→ **YOUR INSTRUCTIONS**
Your answer should be the lines from the one with "Given: Collapse the" to the end of the data below, both included, exact and free of pictures.

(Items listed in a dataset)
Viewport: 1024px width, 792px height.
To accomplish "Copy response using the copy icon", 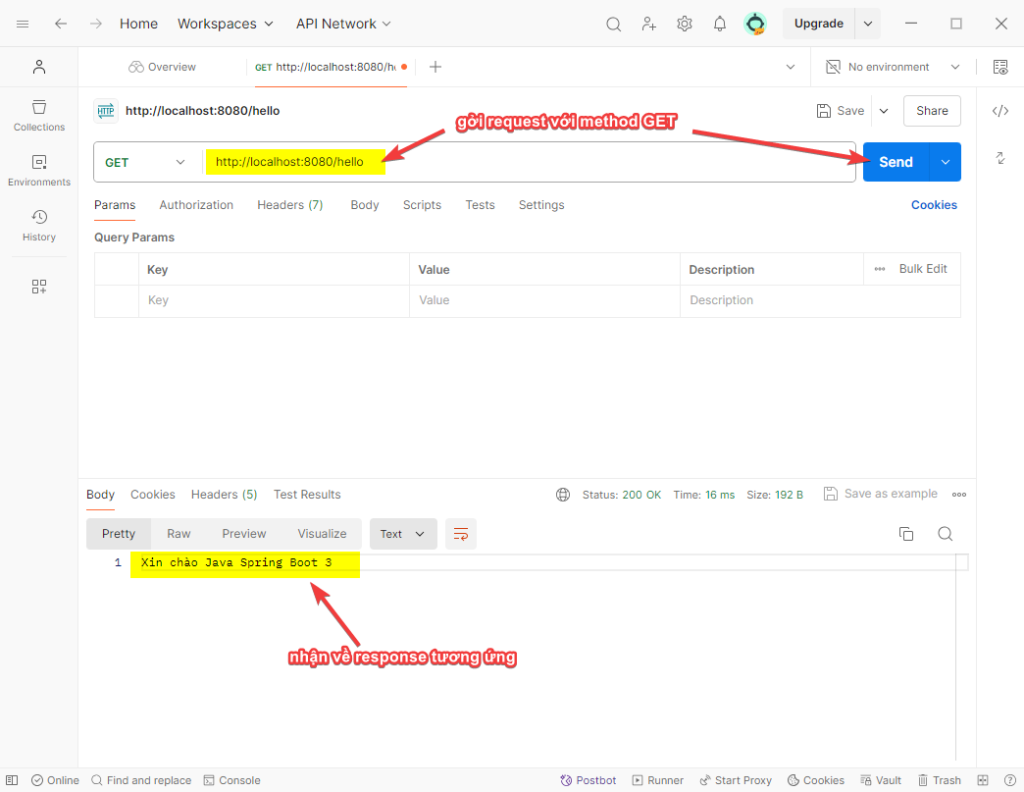I will 906,534.
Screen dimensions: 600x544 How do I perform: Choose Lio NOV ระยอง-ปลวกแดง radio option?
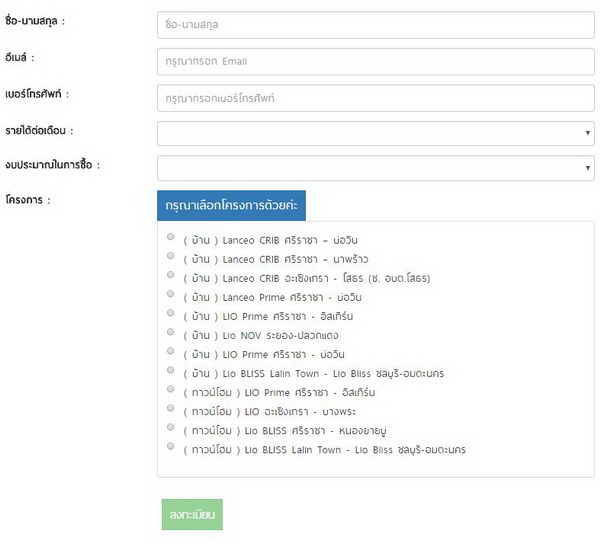click(x=171, y=332)
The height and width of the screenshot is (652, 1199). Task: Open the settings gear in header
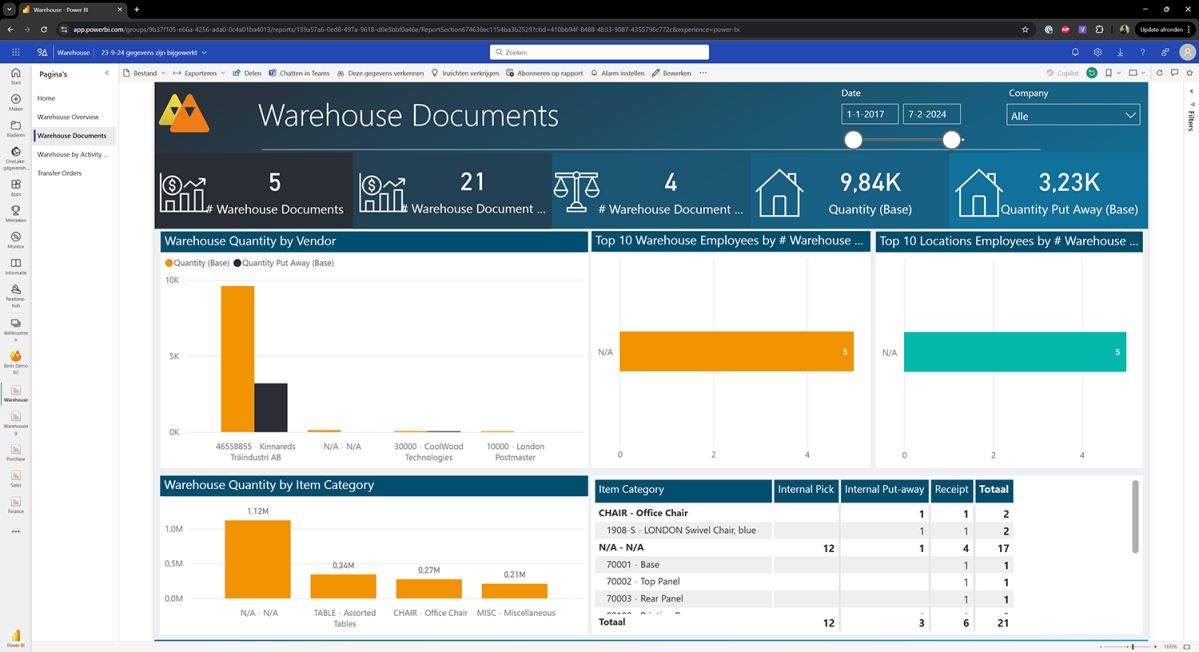[x=1097, y=52]
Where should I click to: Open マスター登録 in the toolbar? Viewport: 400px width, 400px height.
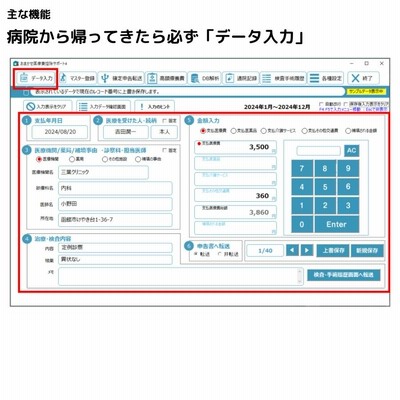coord(78,78)
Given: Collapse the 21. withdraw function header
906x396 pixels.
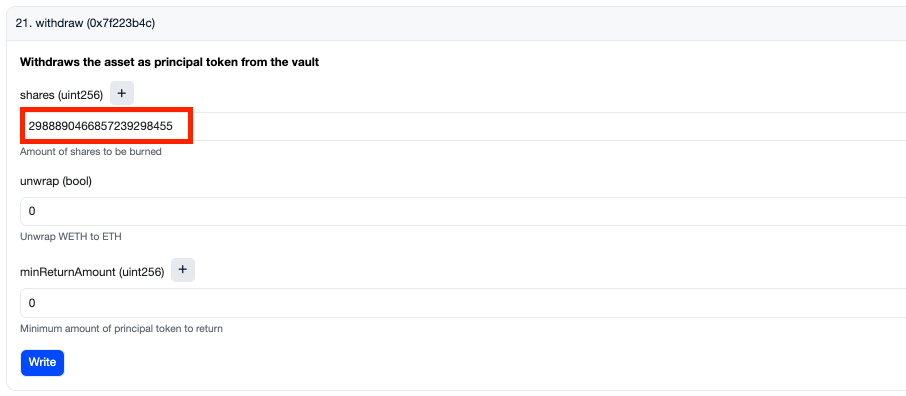Looking at the screenshot, I should (x=456, y=24).
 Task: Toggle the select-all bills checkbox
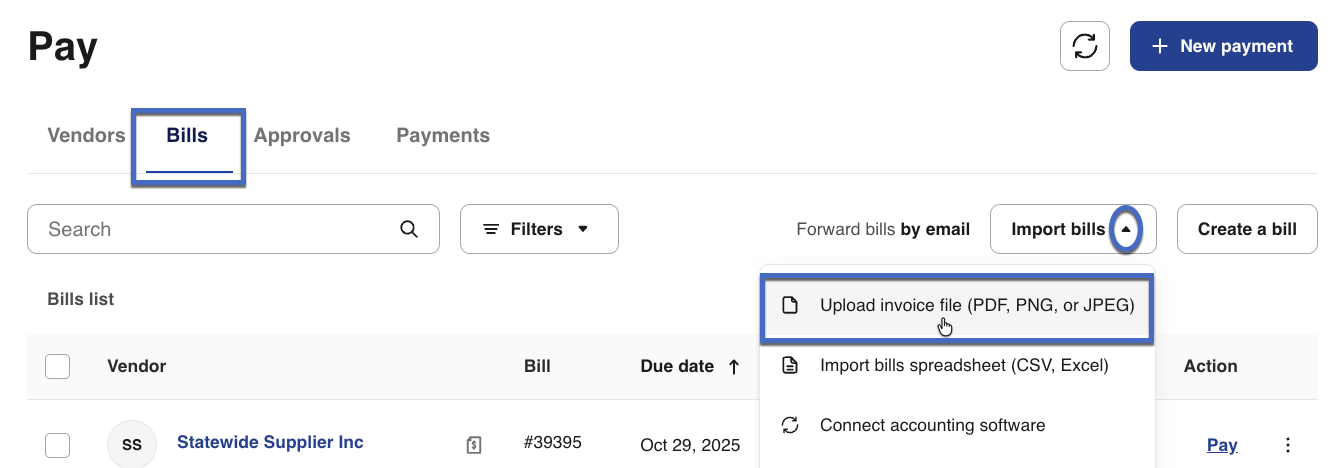click(x=58, y=366)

→ **YOUR SOLUTION**
Given: Collapse the 21. withdraw function header
906x396 pixels.
Looking at the screenshot, I should (x=456, y=24).
 Task: Toggle the select-all bills checkbox
click(x=58, y=366)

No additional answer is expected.